▸ WORK ORDER:
All of the records below need to be copied exactly.

▸ RECORDED DATA:
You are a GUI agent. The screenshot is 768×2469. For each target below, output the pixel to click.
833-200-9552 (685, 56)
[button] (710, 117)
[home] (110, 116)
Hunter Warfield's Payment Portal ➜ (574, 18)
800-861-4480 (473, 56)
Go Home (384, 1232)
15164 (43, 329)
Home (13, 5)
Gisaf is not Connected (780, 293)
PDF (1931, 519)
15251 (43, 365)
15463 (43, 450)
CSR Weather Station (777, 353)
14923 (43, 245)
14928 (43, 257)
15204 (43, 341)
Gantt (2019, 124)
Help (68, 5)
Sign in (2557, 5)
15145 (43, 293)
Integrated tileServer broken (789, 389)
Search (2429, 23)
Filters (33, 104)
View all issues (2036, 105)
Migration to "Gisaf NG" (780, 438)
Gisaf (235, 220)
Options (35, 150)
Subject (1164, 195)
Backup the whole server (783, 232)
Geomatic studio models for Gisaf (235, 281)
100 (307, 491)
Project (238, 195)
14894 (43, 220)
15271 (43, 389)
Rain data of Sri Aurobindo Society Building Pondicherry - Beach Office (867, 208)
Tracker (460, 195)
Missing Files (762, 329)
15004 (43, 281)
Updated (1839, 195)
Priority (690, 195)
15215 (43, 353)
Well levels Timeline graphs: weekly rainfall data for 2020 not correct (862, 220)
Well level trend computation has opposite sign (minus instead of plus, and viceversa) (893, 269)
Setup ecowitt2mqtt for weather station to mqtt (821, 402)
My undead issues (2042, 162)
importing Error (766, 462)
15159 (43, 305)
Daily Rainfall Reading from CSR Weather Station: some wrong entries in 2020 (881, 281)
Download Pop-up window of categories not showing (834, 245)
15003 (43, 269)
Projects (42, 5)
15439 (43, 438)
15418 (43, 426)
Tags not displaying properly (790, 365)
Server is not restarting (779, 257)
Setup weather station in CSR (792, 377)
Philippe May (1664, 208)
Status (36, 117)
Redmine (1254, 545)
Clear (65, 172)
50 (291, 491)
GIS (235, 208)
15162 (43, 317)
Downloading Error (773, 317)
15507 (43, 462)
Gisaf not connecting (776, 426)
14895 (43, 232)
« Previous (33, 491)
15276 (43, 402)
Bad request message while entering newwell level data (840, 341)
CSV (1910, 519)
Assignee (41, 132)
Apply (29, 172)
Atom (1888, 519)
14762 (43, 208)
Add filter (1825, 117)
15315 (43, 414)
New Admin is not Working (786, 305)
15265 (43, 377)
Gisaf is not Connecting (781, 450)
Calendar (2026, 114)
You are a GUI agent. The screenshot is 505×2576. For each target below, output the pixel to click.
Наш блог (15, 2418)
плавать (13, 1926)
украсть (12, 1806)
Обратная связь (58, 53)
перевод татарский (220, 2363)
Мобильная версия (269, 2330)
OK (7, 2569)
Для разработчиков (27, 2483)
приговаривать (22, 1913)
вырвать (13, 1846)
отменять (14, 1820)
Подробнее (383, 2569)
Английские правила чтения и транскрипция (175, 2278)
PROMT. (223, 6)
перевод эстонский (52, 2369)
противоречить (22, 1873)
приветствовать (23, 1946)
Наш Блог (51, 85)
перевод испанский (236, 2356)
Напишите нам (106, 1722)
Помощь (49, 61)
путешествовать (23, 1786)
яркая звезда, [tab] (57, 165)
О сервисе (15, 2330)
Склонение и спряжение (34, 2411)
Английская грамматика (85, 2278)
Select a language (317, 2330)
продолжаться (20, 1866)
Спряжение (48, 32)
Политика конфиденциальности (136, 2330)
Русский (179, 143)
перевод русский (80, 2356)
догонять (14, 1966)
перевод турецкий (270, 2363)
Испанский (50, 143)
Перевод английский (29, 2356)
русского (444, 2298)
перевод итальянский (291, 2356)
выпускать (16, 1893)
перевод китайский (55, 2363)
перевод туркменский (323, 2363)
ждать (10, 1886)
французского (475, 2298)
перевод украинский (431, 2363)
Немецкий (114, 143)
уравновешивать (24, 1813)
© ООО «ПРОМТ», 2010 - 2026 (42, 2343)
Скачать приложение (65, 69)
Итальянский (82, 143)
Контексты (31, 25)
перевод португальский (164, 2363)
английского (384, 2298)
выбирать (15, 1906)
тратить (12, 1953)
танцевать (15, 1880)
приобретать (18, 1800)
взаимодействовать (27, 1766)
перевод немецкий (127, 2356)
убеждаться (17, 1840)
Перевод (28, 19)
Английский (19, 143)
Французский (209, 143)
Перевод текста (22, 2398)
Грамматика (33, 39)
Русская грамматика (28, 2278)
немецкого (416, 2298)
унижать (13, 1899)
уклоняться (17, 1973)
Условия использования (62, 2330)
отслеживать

▸ SOLUTION BELOW:
You are a GUI agent. The screenshot is 768×2469. For each target below, output the pixel to click.
833-200-9552 (685, 56)
[button] (710, 117)
[home] (110, 116)
Hunter Warfield's Payment Portal ➜ (574, 18)
800-861-4480 (473, 56)
Go Home (384, 1232)
15164 (43, 329)
Home (13, 5)
Gisaf is not Connected (780, 293)
PDF (1931, 519)
15251 (43, 365)
15463 (43, 450)
CSR Weather Station (777, 353)
14923 (43, 245)
14928 (43, 257)
15204 (43, 341)
Gantt (2019, 124)
Help (68, 5)
Sign in (2557, 5)
15145 (43, 293)
Integrated tileServer broken (789, 389)
Search (2429, 23)
Filters (33, 104)
View all issues (2036, 105)
Migration to "Gisaf NG" (780, 438)
Gisaf (235, 220)
Options (35, 150)
Subject (1164, 195)
Backup the whole server (783, 232)
Geomatic studio models for Gisaf (235, 281)
100 (307, 491)
Project (238, 195)
14894 (43, 220)
15271 (43, 389)
Rain data of Sri Aurobindo Society Building Pondicherry - Beach Office (867, 208)
Tracker (460, 195)
Missing Files (762, 329)
15004 (43, 281)
Updated (1839, 195)
Priority (690, 195)
15215 (43, 353)
Well levels Timeline graphs: weekly rainfall data for 2020 not correct (862, 220)
Well level trend computation has opposite sign (minus instead of plus, and viceversa) (893, 269)
Setup ecowitt2mqtt for weather station to mqtt (821, 402)
My undead issues (2042, 162)
importing Error (766, 462)
15159 (43, 305)
Daily Rainfall Reading from CSR Weather Station: some wrong entries in 2020 (881, 281)
Download Pop-up window of categories not showing (834, 245)
15003 (43, 269)
Projects (42, 5)
15439 (43, 438)
15418 (43, 426)
Tags not displaying properly (790, 365)
Server is not restarting (779, 257)
Setup weather station in CSR (792, 377)
Philippe May (1664, 208)
Status (36, 117)
Redmine (1254, 545)
Clear (65, 172)
50 (291, 491)
GIS (235, 208)
15162 (43, 317)
Downloading Error (773, 317)
15507 (43, 462)
Gisaf not connecting (776, 426)
14895 (43, 232)
« Previous (33, 491)
15276 (43, 402)
Bad request message while entering newwell level data (840, 341)
CSV (1910, 519)
Assignee (41, 132)
Apply (29, 172)
Atom (1888, 519)
14762 (43, 208)
Add filter (1825, 117)
15315 (43, 414)
New Admin is not Working (786, 305)
15265 (43, 377)
Gisaf is not Connecting (781, 450)
Calendar (2026, 114)
You are a GUI agent. The screenshot is 505×2576. For each target below, output the pixel to click.
Наш блог (15, 2418)
плавать (13, 1926)
украсть (12, 1806)
Обратная связь (58, 53)
перевод татарский (220, 2363)
Мобильная версия (269, 2330)
OK (7, 2569)
Для разработчиков (27, 2483)
приговаривать (22, 1913)
вырвать (13, 1846)
отменять (14, 1820)
Подробнее (383, 2569)
Английские правила чтения и транскрипция (175, 2278)
PROMT. (223, 6)
перевод эстонский (52, 2369)
противоречить (22, 1873)
приветствовать (23, 1946)
Наш Блог (51, 85)
перевод испанский (236, 2356)
Напишите нам (106, 1722)
Помощь (49, 61)
путешествовать (23, 1786)
яркая звезда, [tab] (57, 165)
О сервисе (15, 2330)
Склонение и спряжение (34, 2411)
Английская грамматика (85, 2278)
Select a language (317, 2330)
продолжаться (20, 1866)
Спряжение (48, 32)
Политика конфиденциальности (136, 2330)
Русский (179, 143)
перевод русский (80, 2356)
догонять (14, 1966)
перевод турецкий (270, 2363)
Испанский (50, 143)
Перевод английский (29, 2356)
русского (444, 2298)
перевод итальянский (291, 2356)
выпускать (16, 1893)
перевод китайский (55, 2363)
перевод туркменский (323, 2363)
ждать (10, 1886)
французского (475, 2298)
перевод украинский (431, 2363)
Немецкий (114, 143)
уравновешивать (24, 1813)
© ООО «ПРОМТ», 2010 - 2026 (42, 2343)
Скачать приложение (65, 69)
Итальянский (82, 143)
Контексты (31, 25)
перевод португальский (164, 2363)
английского (384, 2298)
выбирать (15, 1906)
тратить (12, 1953)
танцевать (15, 1880)
приобретать (18, 1800)
взаимодействовать (27, 1766)
перевод немецкий (127, 2356)
убеждаться (17, 1840)
Перевод (28, 19)
Английский (19, 143)
Французский (209, 143)
Перевод текста (22, 2398)
Грамматика (33, 39)
Русская грамматика (28, 2278)
немецкого (416, 2298)
унижать (13, 1899)
уклоняться (17, 1973)
Условия использования (62, 2330)
отслеживать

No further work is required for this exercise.